Goals -
- a) According to the Treasury yields report, who is head of macro at Lombard Odier Investment Managers?
- b) Write the next part of the report on Treasury yields, picking up after its final sentence.

Reading passage -
The yield on the two-year Treasury note, which is particularly sensitive to short-term rate expectations, rose 0.09 percentage points to 3.13 per cent after data showed the annual rate of US consumer price inflation hit 9.1 per cent last month. Yields rise when prices fall.

At the same time, the yield on the benchmark 10-year note fell 0.05 percentage points to 2.91 per cent. The two-year yield has been higher than the 10-year yield since last week, known as an inverted yield curve, a phenomenon that has preceded every recession for the past 50 years.

Wednesday’s move brought the spread between the two to its most inverted level since 2000.

The unexpectedly high US inflation figure — economists had forecast a rate of 8.8 per cent — increased pressure on the Federal Reserve to raise interest rates by at least 0.75 percentage points at its next policy meeting later this month.

“While our base case remains for a [0.75 percentage point] hike from the Fed in July, we cannot rule out the possibility of a larger [1 percentage point] hike or additional [0.75 percentage point] hikes beyond this month,” analysts at Citi said in a research note.

“The acceleration of the monetary cycle is not yet behind us, and we will have to wait until 2023 to see the Fed consider a pause,” said Florian Ielpo, head of macro at Lombard Odier Investment Managers.

But Marco Pirondini, head of US equities at Amundi, said inflation was likely to peak over the summer, following recent falls in oil and commodity prices in response to weak recent manufacturing and consumer surveys.

“Towards the end of the year, inflation numbers will start to look a lot better than now, so [the Fed] will have more space to balance inflation and growth,” he said.

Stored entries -

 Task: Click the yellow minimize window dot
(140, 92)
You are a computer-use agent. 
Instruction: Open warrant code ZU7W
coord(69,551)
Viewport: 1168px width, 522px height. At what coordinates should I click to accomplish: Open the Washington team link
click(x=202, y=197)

Answers to the exercises -
- a) Florian Ielpo

- b)
The US central bank’s main policy rate sits in a target range of 1.5-1.75 per cent. Following the inflation reading, futures markets showed investors expect the rate to rise rapidly to 3.65 per cent by the end of this year before reversing next year as the Fed cuts rates to combat any economic slowdown.

Wall Street’s benchmark S&P 500 dropped as much as 1.4 per cent in response to the inflation data, before clawing back some of its losses to close 0.4 per cent lower. The Nasdaq Composite slipped 0.2 per cent.

In currency markets, the euro dropped briefly below parity with the dollar for the first time in two decades following the hot inflation report. The dollar index, which measures the US currency against six others and which hit a 20-year high on Tuesday, inched back 0.1 per cent.

While many analysts are predicting a US recession in response to financial conditions tightening, fears of an economic slowdown are more intense in Europe, where governments are facing up to the prospect of Russia cutting gas supplies.

The Stoxx Europe 600 share index — which has fallen 15 per cent this year in a broad global stock downturn driven by big central banks raising interest rates — closed 1 per cent lower. London’s FTSE 100 fell 0.7 per cent.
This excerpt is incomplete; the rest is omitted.